#### Activity
Let the line containing "Toggle the 3D Snaps button" serve as the first line of the answer and the final line of the entries as its last, with every line between copied exactly.

Task inputs section start

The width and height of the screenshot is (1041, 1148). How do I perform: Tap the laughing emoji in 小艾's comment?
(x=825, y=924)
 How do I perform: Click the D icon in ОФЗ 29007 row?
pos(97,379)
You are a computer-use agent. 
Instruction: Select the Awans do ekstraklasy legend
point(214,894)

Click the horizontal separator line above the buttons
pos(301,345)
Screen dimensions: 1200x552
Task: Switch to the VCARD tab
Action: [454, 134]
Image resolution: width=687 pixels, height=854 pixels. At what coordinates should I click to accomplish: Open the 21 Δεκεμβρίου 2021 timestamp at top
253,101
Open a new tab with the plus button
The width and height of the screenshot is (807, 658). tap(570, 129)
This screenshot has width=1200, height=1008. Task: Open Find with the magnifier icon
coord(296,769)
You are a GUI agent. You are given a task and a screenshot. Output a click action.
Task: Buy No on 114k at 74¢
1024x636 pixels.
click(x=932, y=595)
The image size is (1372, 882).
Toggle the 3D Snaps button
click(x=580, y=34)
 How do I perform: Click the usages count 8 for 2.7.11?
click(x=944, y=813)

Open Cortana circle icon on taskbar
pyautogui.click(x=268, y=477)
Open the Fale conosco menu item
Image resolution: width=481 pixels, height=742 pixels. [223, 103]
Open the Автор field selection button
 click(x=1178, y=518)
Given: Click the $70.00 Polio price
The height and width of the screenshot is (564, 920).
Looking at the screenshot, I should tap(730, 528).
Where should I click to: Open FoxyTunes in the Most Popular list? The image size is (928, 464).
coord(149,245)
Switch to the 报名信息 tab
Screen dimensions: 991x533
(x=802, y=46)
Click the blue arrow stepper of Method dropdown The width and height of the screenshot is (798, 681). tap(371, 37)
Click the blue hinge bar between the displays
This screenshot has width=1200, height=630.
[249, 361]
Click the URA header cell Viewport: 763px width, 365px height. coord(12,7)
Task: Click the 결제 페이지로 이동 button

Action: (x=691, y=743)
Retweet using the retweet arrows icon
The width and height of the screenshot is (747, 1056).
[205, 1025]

Task inputs section end

#### Problem solution
Toggle the 3D Snaps button
click(x=580, y=34)
 How do I perform: Click the usages count 8 for 2.7.11?
click(x=944, y=813)

Open Cortana circle icon on taskbar
pyautogui.click(x=268, y=477)
Open the Fale conosco menu item
Image resolution: width=481 pixels, height=742 pixels. [223, 103]
Open the Автор field selection button
 click(x=1178, y=518)
Given: Click the $70.00 Polio price
The height and width of the screenshot is (564, 920).
Looking at the screenshot, I should tap(730, 528).
Where should I click to: Open FoxyTunes in the Most Popular list? The image size is (928, 464).
coord(149,245)
Switch to the 报名信息 tab
Screen dimensions: 991x533
(x=802, y=46)
Click the blue arrow stepper of Method dropdown The width and height of the screenshot is (798, 681). tap(371, 37)
Click the blue hinge bar between the displays
This screenshot has width=1200, height=630.
[249, 361]
Click the URA header cell Viewport: 763px width, 365px height. coord(12,7)
Task: Click the 결제 페이지로 이동 button

Action: (x=691, y=743)
Retweet using the retweet arrows icon
The width and height of the screenshot is (747, 1056).
[205, 1025]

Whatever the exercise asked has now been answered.